Digital Investment Platform Munnypot Acquired by Cairngorm Capital

Sometimes a partnership is not enough and only a full-fledged union will suffice.

This is the approach taken by Cairngorm Capital, a U.K.-based private equity firm that announced this week that it had acquired FinovateMiddleEast alum Munnypot – along with investment management services provider Whitefoord – in order to launch a new digital wealth management firm, Verso Wealth Management.

“Our firm believes that the parallel trends of the increased complexity of consumers’ advice needs, their growing adoption of digital services and rising automation in wealth management will endure over the long term,” Cairngorm Capital’s Neil McGill explained. “The combination of award winning technology, high quality advice, and an exceptional management team ensures that the Verso Group is well placed to capitalize on this.” 

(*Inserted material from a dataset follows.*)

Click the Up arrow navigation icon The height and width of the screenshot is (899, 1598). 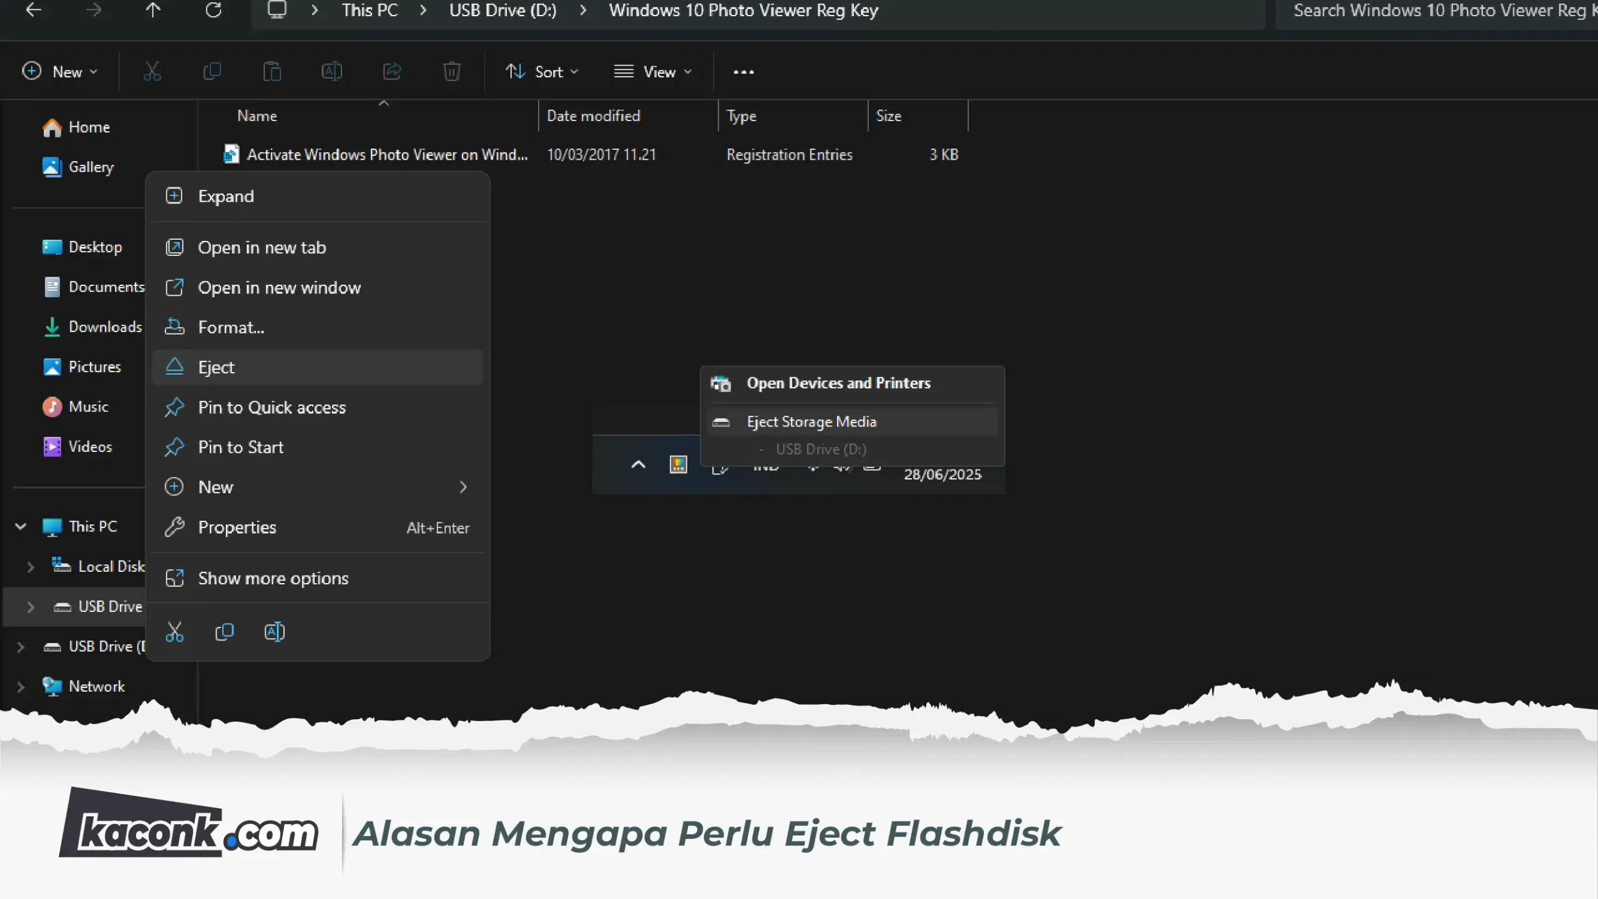(x=153, y=10)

Founded in 2015 and making its Finovate debut three years later in Dubai, Munnypot was developed to serve both mass market investors who struggle to secure traditional financial advice, as well as existing investors looking for a goal-based, low-cost, digital alternative. Munnypot offers Individual Savings Accounts (ISAs), General Investment Accounts (GIAs), and Junior ISAs (JISAs) that enable parents to make investments on behalf of their children. Designed for investment and savings goals that are at least five years in the future, Munnypot analyzes the investor’s objectives and other key details to provide tailored advice on the most suitable investment plan to meet those goals

The new firm will be run by Munnypot CEO Andrew Fay and Managing Director Simon Redgrove, who will take identical positions in leadership for Verso. Also joining Verso’s executive ranks will be Whitefoord Chief Executive Vince Whitefoord who will lead the firm’s discretionary investment management business. Verso will operate as a combination of human expertise from its client advisors and investment professionals with an automated investment advice capability. This approach is designed to appeal to a broader range of potential customers, including small savers and those new to equity investing.

“Verso will make it far easier for advisors to maximize efficiency, reduce compliance risk and increase revenue,” Fay said. “Our goal is to become the leading digitally driven IFA consolidator and there’s no limit to our ambition.”